**Textauszug:**
== == ==
Wejdan NASSIF
« Als ob ich zwei Persönlichkeiten hätte »

Die Syrerin Wejdan Nassif war Grundschullehrerin in Damas. Sie kam 2014 mit ihrer Familie nach Frankreich. Sie begann mit dem Schreiben, um von dem Alltag der syrischen Revolution zu erzählen. Ihre Briefe aus Syrien wurden übersetzt und 2014 beim Verlag Buchet-Chastel unter dem Pseudonym Joumana Maarouf veröffentlicht. Im Rahmen des Bérénice-Projekts schrieb die Künstlerin A vau l’eau, Portraits von ihren Nachbarn/-innen in Metz-Borny.

Sie waren nicht immer Schriftstellerin. Ist es für Sie heute wichtig, Künstlerin zu sein?

Selbstverständlich. Ich muss – ein inneres Muss – eine Künstlerin sein und anderen Künstlern hier begegnen. Der Beruf, den ich mehrere Jahre in Metz ausübte, Jugendfreizeitbetreuerin, ist ebenfalls wichtig. Es war aber nur ein Beruf, um mein Brot zu verdienen. Wenn ich schreibe, ist es meine Entscheidung. Ich kann mich äußern, meine Identität bekräftigen. Mich frei fühlen – was in Syrien unmöglich ist, tut mir sehr gut. Dank dem Umgang mit anderen Künstlern bei Passages ist der Unterschied nicht mehr so spürbar. Ich bin nicht mehr nur eine Syrerin. Ich kann mit „wir“ über Künstler reden.
== == ==
**Daten zur Analyse:**
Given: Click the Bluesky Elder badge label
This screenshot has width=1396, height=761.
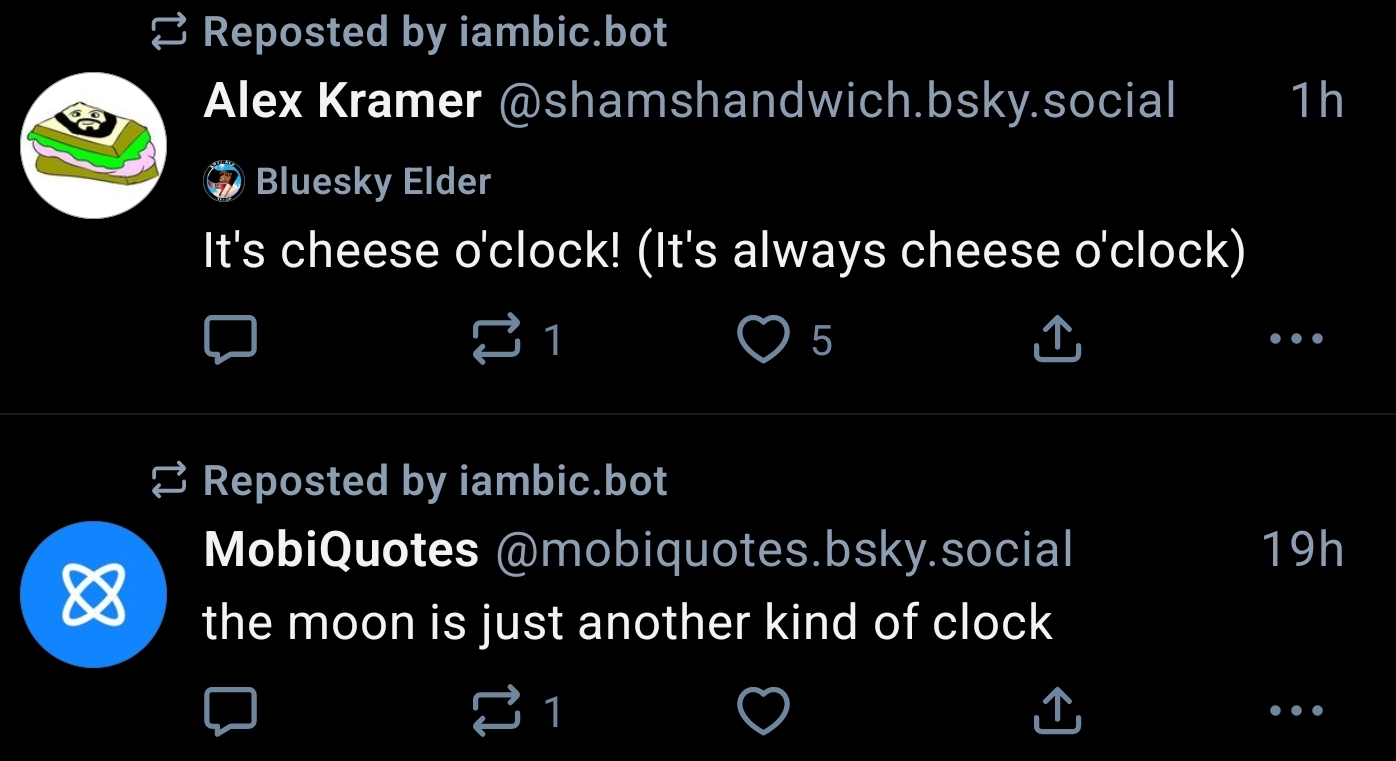Looking at the screenshot, I should point(372,182).
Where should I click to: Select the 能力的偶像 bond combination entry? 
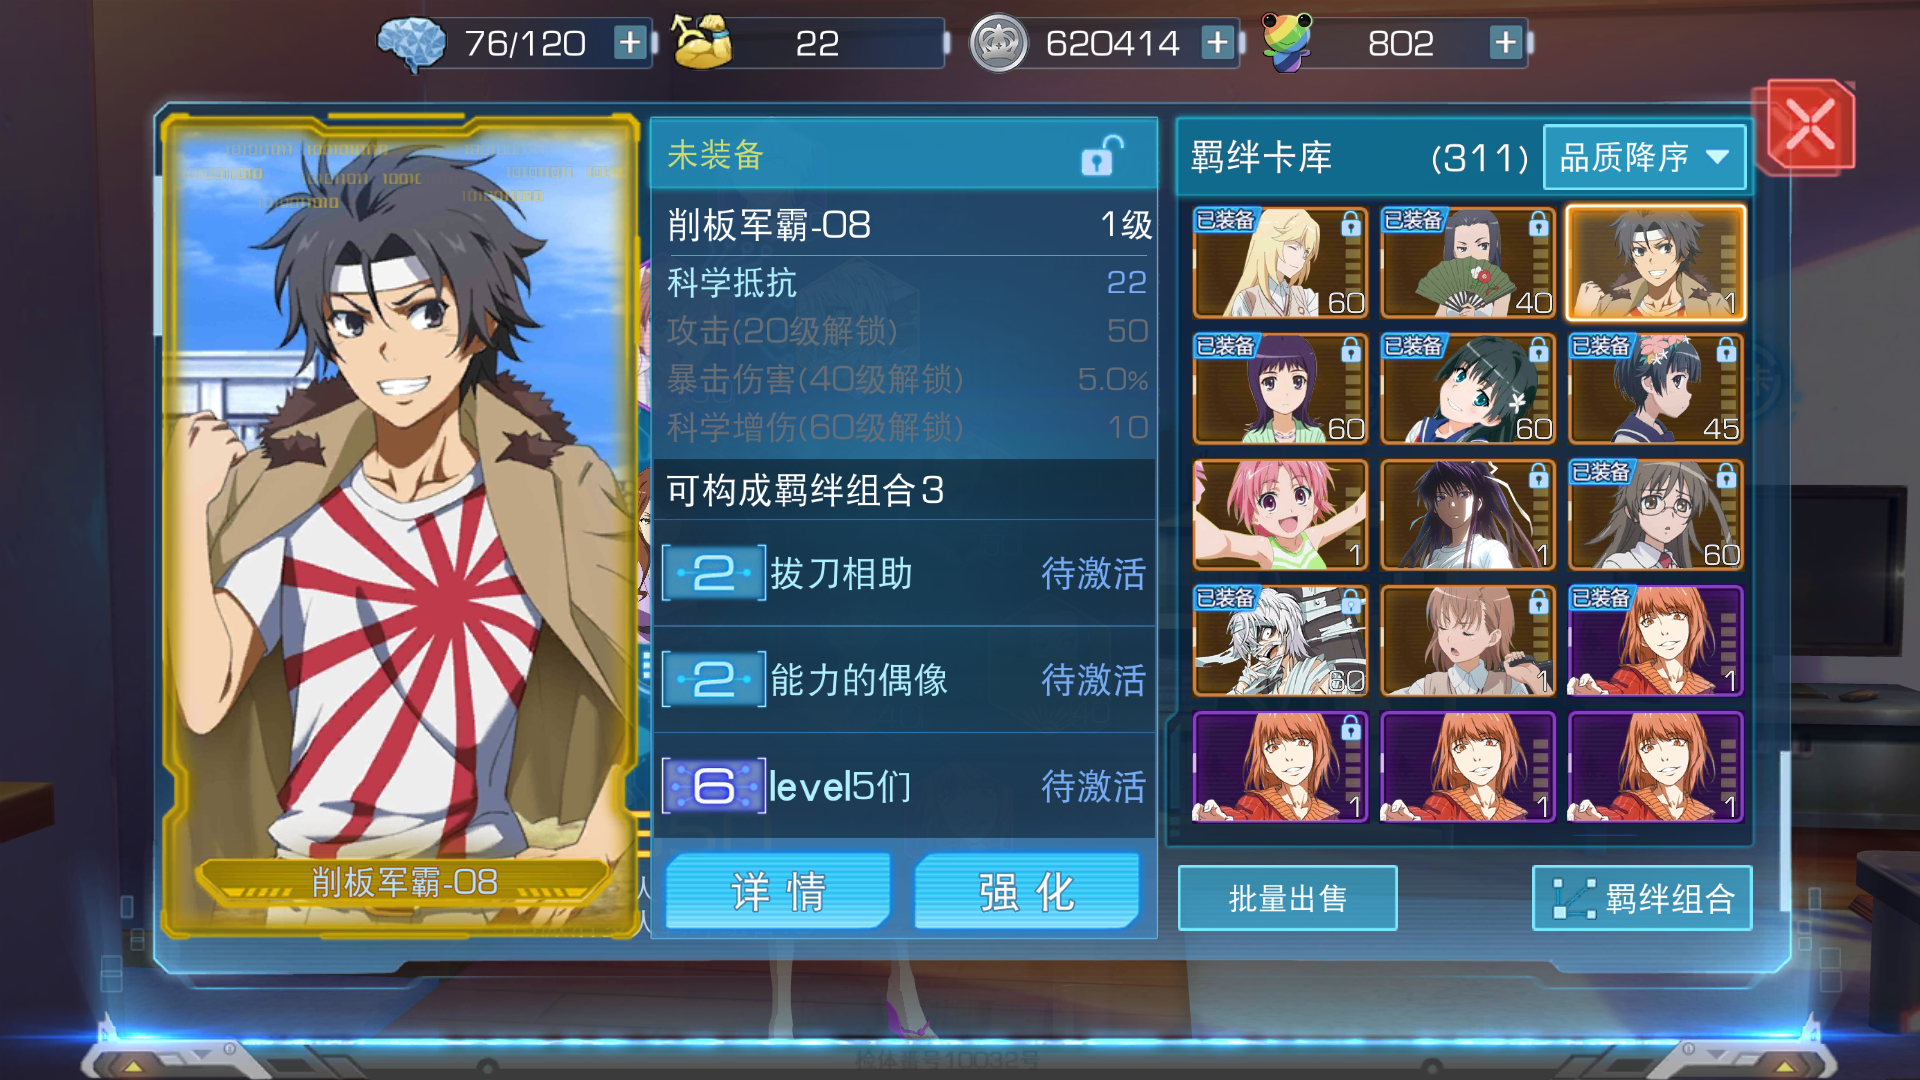[x=904, y=680]
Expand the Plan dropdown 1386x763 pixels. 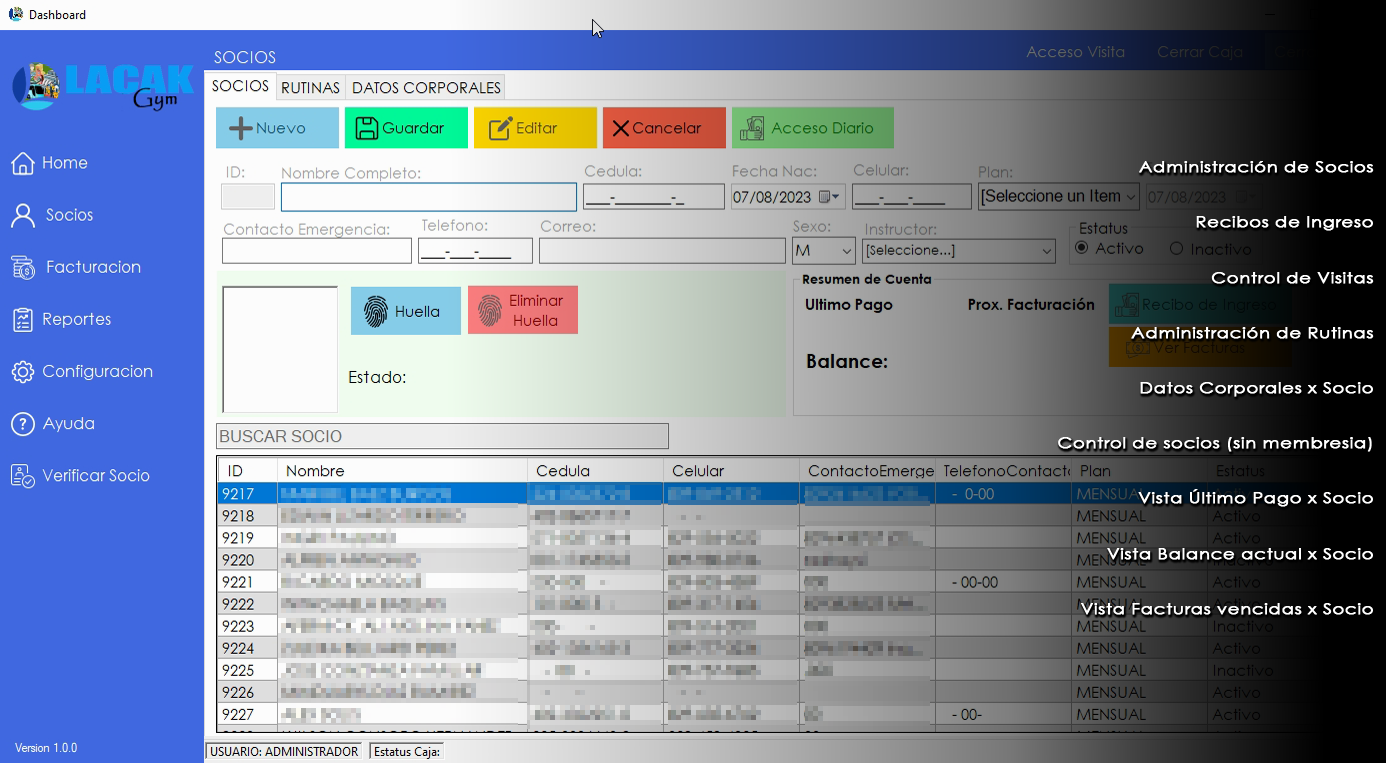pyautogui.click(x=1131, y=197)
== == ==
**Aufgaben:**
• a. Wiederholen Sie den Textauszug über Wejdan Nassif wortgetreu von „Selbstverständlich. Ich muss“ bis „über Künstler reden.“.
• b. Welchen Beruf übte Wejdan Nassif laut dem Textauszug mehrere Jahre in Metz aus?
Die Datensätze sind eigenständiges Material.

**Antworten:**
• a.
Selbstverständlich. Ich muss – ein inneres Muss – eine Künstlerin sein und anderen Künstlern hier begegnen. Der Beruf, den ich mehrere Jahre in Metz ausübte, Jugendfreizeitbetreuerin, ist ebenfalls wichtig. Es war aber nur ein Beruf, um mein Brot zu verdienen. Wenn ich schreibe, ist es meine Entscheidung. Ich kann mich äußern, meine Identität bekräftigen. Mich frei fühlen – was in Syrien unmöglich ist, tut mir sehr gut. Dank dem Umgang mit anderen Künstlern bei Passages ist der Unterschied nicht mehr so spürbar. Ich bin nicht mehr nur eine Syrerin. Ich kann mit „wir“ über Künstler reden.

• b. Jugendfreizeitbetreuerin.